We learned that 60 percent of women say their plans to have children have not changed, while 13 percent would like to have more children than they previously planned. Among women 35 to 45, that number increases to nearly 20 percent.
Up to 14 percent of respondents are accelerating plans to add to their family. Many respondents said the pandemic has helped them recognize the importance of family. Others are eager to increase their family because they have more flexibility and time at home.
The study also suggests that unintended pregnancies may be on the rise. Nearly 40 percent of respondents – including those who don’t plan to have more children - reported increased sexual activity and a 10 percent decrease in birth control use.
Fertility prescriptions, treatments are increasing
We also asked if the respondents were undergoing fertility treatments. Many who were had stopped treatments early in the pandemic, when medical offices were closed for safety reasons, but more than 75 percent had already restarted treatments or plan to restart within one year. More than half of those currently undergoing treatments had begun during the pandemic.
These figures align with claims data from Express Scripts PBM, an Evernorth company, which show a 42% near immediate increase in fertility claims when most fertility treatments were able to resume – reaching pre-pandemic levels within 6 weeks. In addition, we noted a 3 percent increase in fertility prescriptions for the year compared to 2019 – a steady increase in claims despite the pandemic. That suggests the number of people now seeking fertility treatments is higher than it was pre-pandemic.

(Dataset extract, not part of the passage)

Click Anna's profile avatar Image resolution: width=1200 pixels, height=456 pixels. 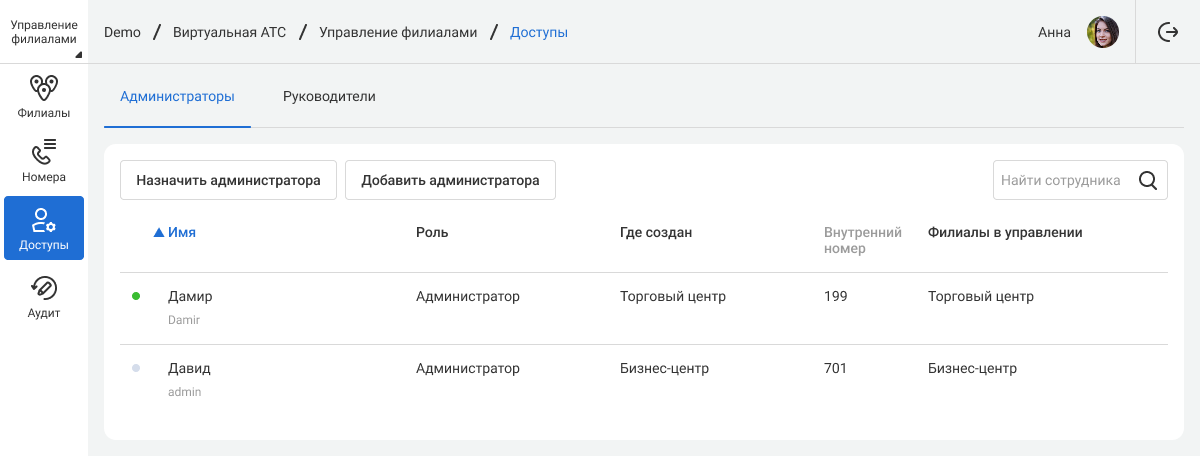click(1102, 32)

Helping families achieve their goals
The older women get, the more likely they would need medical intervention to achieve pregnancy. The need for comprehensive fertility benefits will continue to grow, as illustrated by the number of 35- to 45-year-old women who say they wish to increase their families.
A separate study showed that 63 percent of employees say benefits are their deciding factor for a job, just behind salary at 69 percent. Another study also indicated 61 percent of employees feel greater loyalty when they have parental and fertility coverage. According to this research, one in three women would change or encourage their partner to change jobs for better coverage of pregnancy, fertility treatments and adoption.
While these studies indicate that the demand for broader fertility benefits will continue to increase in the years ahead, Evernorth will continue to monitor evolving trends influenced by the pandemic, especially those that may impact families, employers and our health care system.